SELECTED TEXT >>

# LOWES plant clearance



## house06 (Jan 4, 2007)

Someone mentioned think maybe WG the plant clearance section at Lowes. Finally remembered to check today. Got 2 red pear tomato plants .75 cents each and a 18pk flat of petunias for 3.00. 

Our store had 50% off clearance stickers. Am going back to look at perrennials tomorrow. Hope your store is offering the same deal......


----------



## Danaus29 (Sep 12, 2005)

I got a fig that supposedly is hardy here, a grape and 2 blueberries. Asked dh how I'm going to plant these with my digging foot broke. He volunteered our ds. Now I have to figure out where I want the fig and grape.


----------



## frankva (May 21, 2009)

I wouldn't take a plant from Lowes if they paid me to take it.

Just me. Buyer beware no matter where you get them.


----------



## geo in mi (Nov 14, 2008)

I would look 'em over really good. At my Lowe's, those containers have been sitting out there on the hot asphalt for over a month now, with minimum wage workers in charge of watering them(you don't know how many times they have been revived), and customers have already chosen the good ones in the batch. You might find some sleepers, though....

geo


----------



## Pelenaka (Jul 27, 2007)

It is what it is so I wouldn't buy a plant on discount if I was really depending on it.
I got a bunch of French Marigolds 4 pack for 33 cents each two weeks ago. The 3 flats or marigolds I planted didn't sprout so I was in need.

EXERCISE REQUIREMENTS >> Can you retype the whole Lowe's plant clearance thread word for word? The lines come from a separate source.

INFORMATION SUPPLIED >>
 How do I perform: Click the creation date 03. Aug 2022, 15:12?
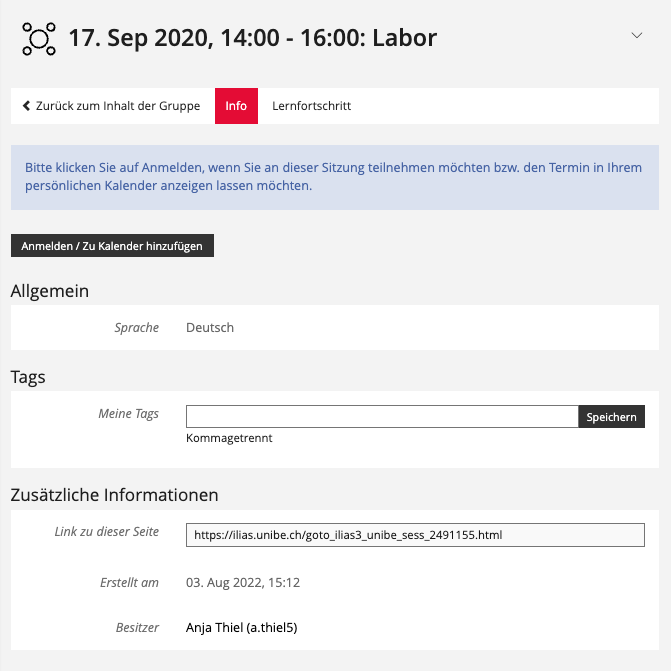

THE SOLUTION >>
# LOWES plant clearance



## house06 (Jan 4, 2007)

Someone mentioned think maybe WG the plant clearance section at Lowes. Finally remembered to check today. Got 2 red pear tomato plants .75 cents each and a 18pk flat of petunias for 3.00. 

Our store had 50% off clearance stickers. Am going back to look at perrennials tomorrow. Hope your store is offering the same deal......


----------



## Danaus29 (Sep 12, 2005)

I got a fig that supposedly is hardy here, a grape and 2 blueberries. Asked dh how I'm going to plant these with my digging foot broke. He volunteered our ds. Now I have to figure out where I want the fig and grape.


----------



## frankva (May 21, 2009)

I wouldn't take a plant from Lowes if they paid me to take it.

Just me. Buyer beware no matter where you get them.


----------



## geo in mi (Nov 14, 2008)

I would look 'em over really good. At my Lowe's, those containers have been sitting out there on the hot asphalt for over a month now, with minimum wage workers in charge of watering them(you don't know how many times they have been revived), and customers have already chosen the good ones in the batch. You might find some sleepers, though....

geo


----------



## Pelenaka (Jul 27, 2007)

It is what it is so I wouldn't buy a plant on discount if I was really depending on it.
I got a bunch of French Marigolds 4 pack for 33 cents each two weeks ago. The 3 flats or marigolds I planted didn't sprout so I was in need.